19 de setembro de 2026 às 11:28 ▪ Atualizado em 19/09 às 13:19
O Ministério Público do Estado do Piauí apresentou uma ação civil pública contra o ex-prefeito Israel Odílio da Mata, a concessionária Águas do Piauí e o Município de Campo Alegre do Fidalgo por causa da interrupção do abastecimento de água provocada pelo bloqueio de um poço situado no bairro Alto da Figa.
Israel Odílio da Mata. ex-prefeito de Campo Algre do Fidalgo Segundo a petição assinada pela promotora Gianny Vieira de Carvalho, Israel Odílio teria cortado, no dia 19 de agosto, os cabos do painel de energia do poço e cercado a área com arame farpado. A estrutura fica em uma propriedade reivindicada pelo ex-prefeito, mas teria sido utilizada durante anos como parte do sistema público de abastecimento.
O Ministério Público afirma que a intervenção impediu a entrada dos técnicos da Águas do Piauí, impossibilitou o funcionamento da bomba e provocou o esvaziamento do reservatório central.
A paralisação teria afetado a Unidade Básica de Saúde Zeca Feitosa, a Creche Tia Heloína, a Unidade Escolar Vereador Gonçalo Dias, o dessalinizador do Programa Água Doce e os moradores dos bairros São Pedro e Cidade Nova.
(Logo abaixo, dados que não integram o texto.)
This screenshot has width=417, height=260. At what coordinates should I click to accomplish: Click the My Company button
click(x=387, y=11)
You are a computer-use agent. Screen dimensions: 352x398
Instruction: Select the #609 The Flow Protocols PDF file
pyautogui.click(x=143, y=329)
De acordo com a ação, parte da população ficou mais de três semanas sem abastecimento regular.
Como indícios da utilização pública do equipamento, o MP apresentou a relação oficial dos poços municipais e comprovantes de contas de energia elétrica pagas pela prefeitura entre 2020 e agosto de 2026. O município também registrou boletim de ocorrência para apurar possível atentado contra a segurança de serviço de utilidade pública.
A promotoria pediu que a Justiça obrigue Israel Odílio a retirar cercas, cadeados e outros obstáculos e permitir o acesso das equipes ao poço no prazo de 12 horas. Em caso de descumprimento, foi solicitada multa diária pessoal de R$ 10 mil.
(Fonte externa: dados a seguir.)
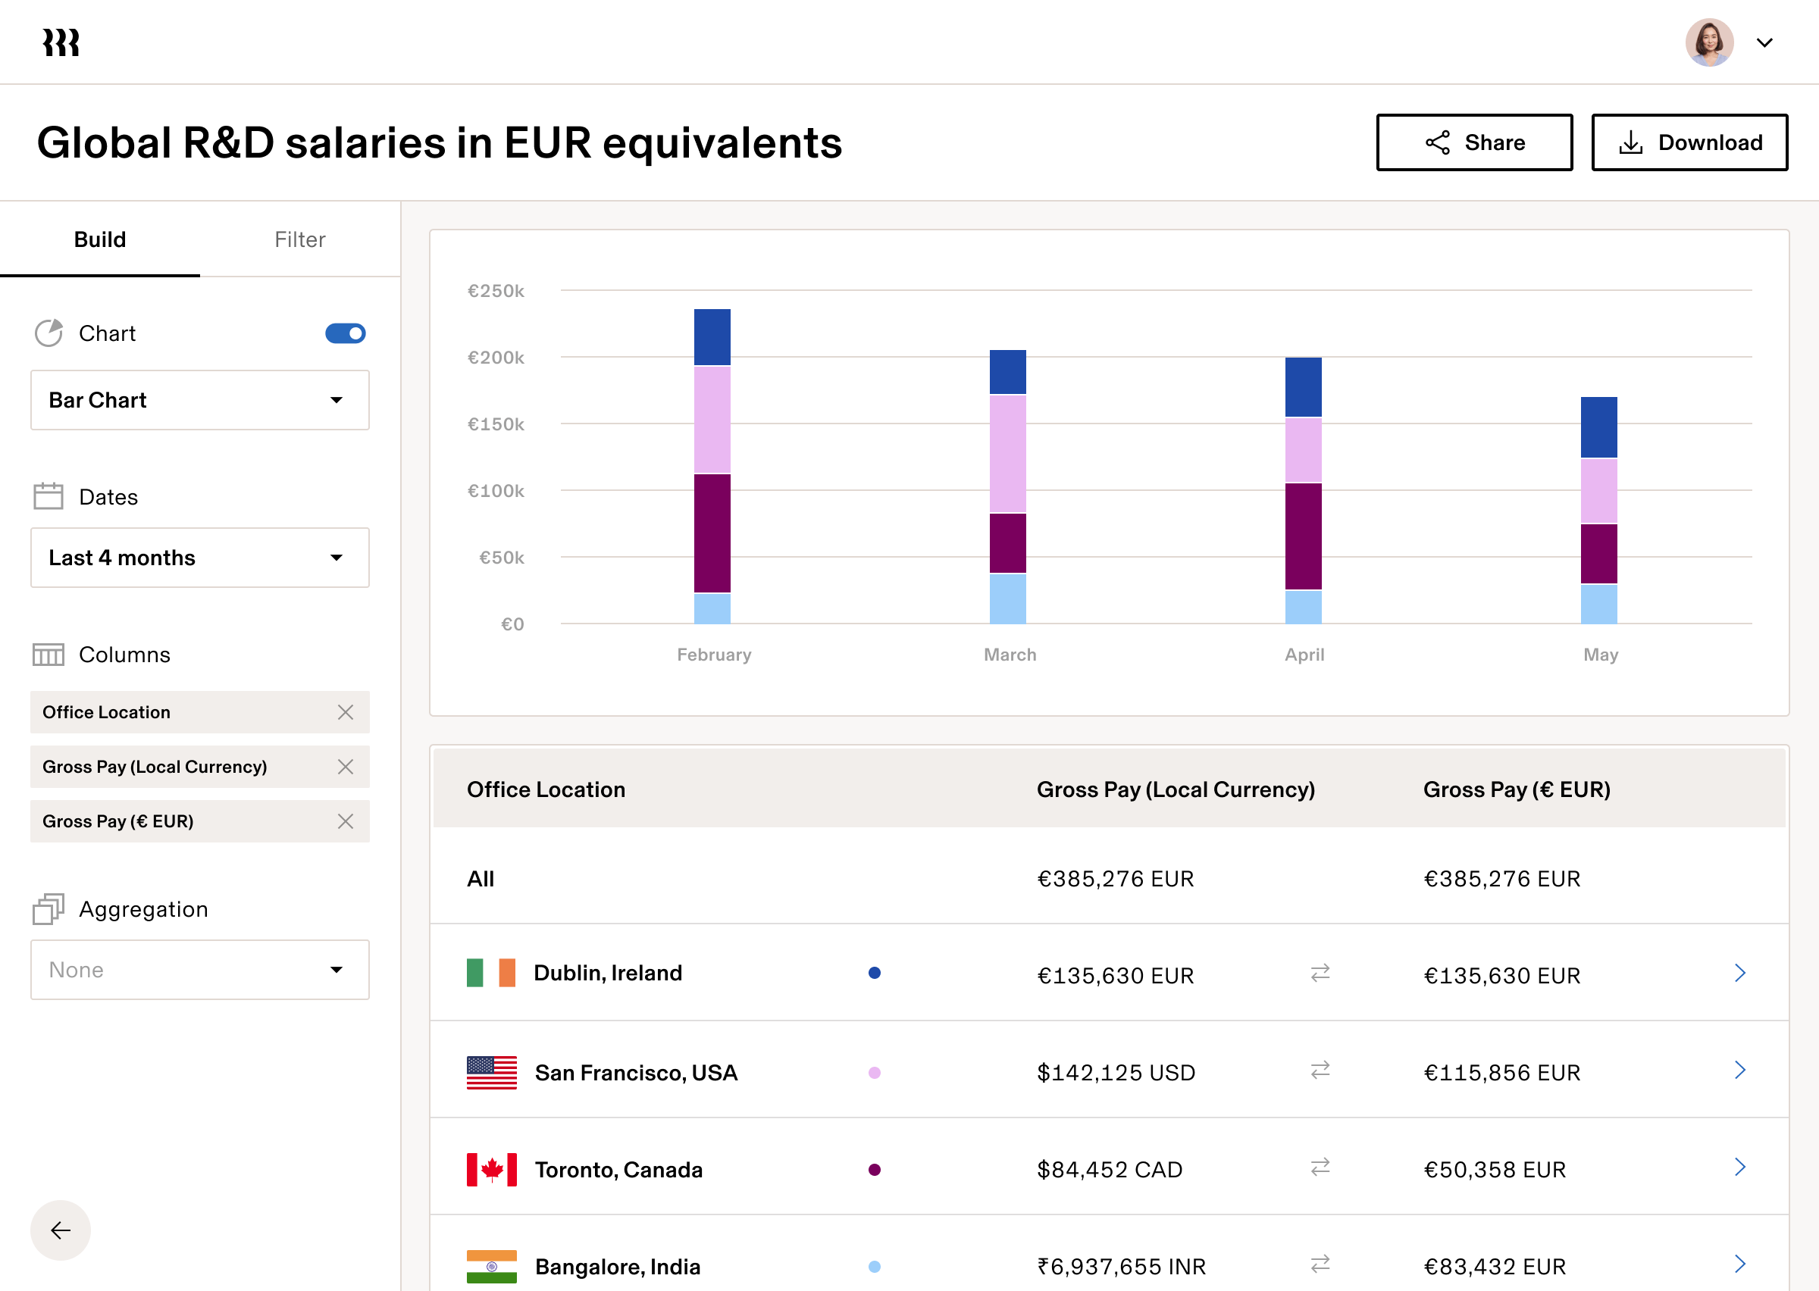Click the Columns table icon
1819x1291 pixels.
tap(48, 654)
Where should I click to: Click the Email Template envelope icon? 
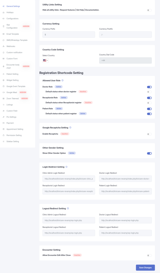coord(3,34)
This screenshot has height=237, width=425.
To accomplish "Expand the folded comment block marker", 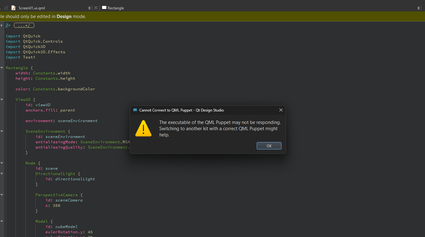I will (x=2, y=25).
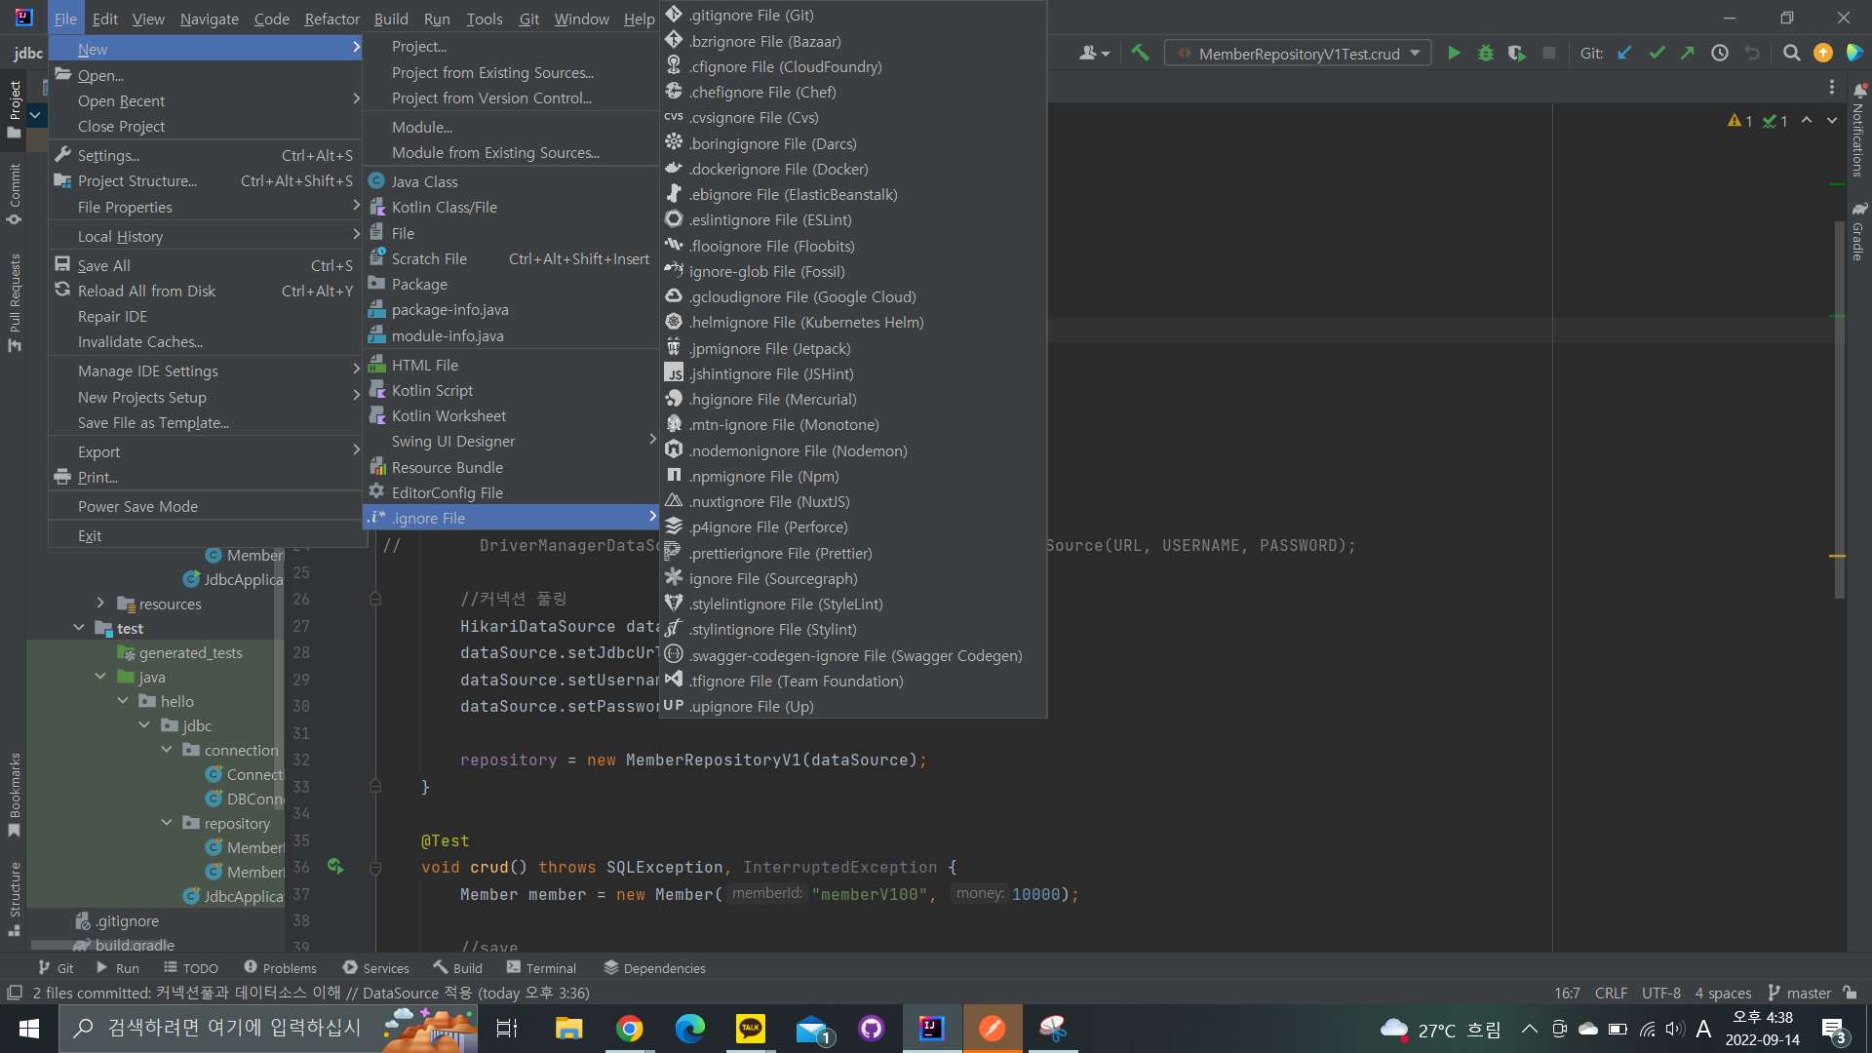This screenshot has height=1053, width=1872.
Task: Click run test gutter icon at line 36
Action: [335, 867]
O MP também quer impedir novas intervenções no equipamento, com multa de R$ 50 mil para cada novo bloqueio, corte de energia ou impedimento de acesso.
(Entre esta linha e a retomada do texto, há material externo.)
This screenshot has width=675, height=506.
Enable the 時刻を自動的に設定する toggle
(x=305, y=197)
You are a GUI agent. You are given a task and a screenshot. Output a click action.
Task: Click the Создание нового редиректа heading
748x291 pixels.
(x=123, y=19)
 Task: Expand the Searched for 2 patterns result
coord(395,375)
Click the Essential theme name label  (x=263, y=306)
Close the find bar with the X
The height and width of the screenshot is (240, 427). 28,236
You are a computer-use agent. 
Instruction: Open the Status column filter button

Para a Águas do Piauí e a Prefeitura de Campo Alegre do Fidalgo, a ação pede a recuperação da instalação elétrica e o religamento da bomba no prazo de 24 horas. A promotoria solicitou autorização judicial para entrada forçada na área, inclusive com apoio da Polícia Militar e da Polícia Civil.
A concessionária ainda poderá ser obrigada a manter caminhões-pipa em quantidade suficiente para atender os bairros, a unidade de saúde e as escolas enquanto o sistema não estiver estabilizado. O pedido prevê multa diária de R$ 20 mil se a medida não for cumprida.
No julgamento definitivo, o MP requer que o poço seja reconhecido como estrutura destinada ao serviço público e que seja instituída uma servidão administrativa sobre a área. Também pede a condenação solidária dos três réus ao pagamento de pelo menos R$ 100 mil por danos morais coletivos.